- _RECORDS PROVIDED_
+ + + + +

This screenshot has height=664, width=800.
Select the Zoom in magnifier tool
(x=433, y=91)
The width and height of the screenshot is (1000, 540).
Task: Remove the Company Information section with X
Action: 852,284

+ + + + +

- _WHAT THE TASK ASKS_
Your task is to restate every record word for word.

- _FINISHED TASK_
This screenshot has height=664, width=800.
Select the Zoom in magnifier tool
(x=433, y=91)
The width and height of the screenshot is (1000, 540).
Task: Remove the Company Information section with X
Action: 852,284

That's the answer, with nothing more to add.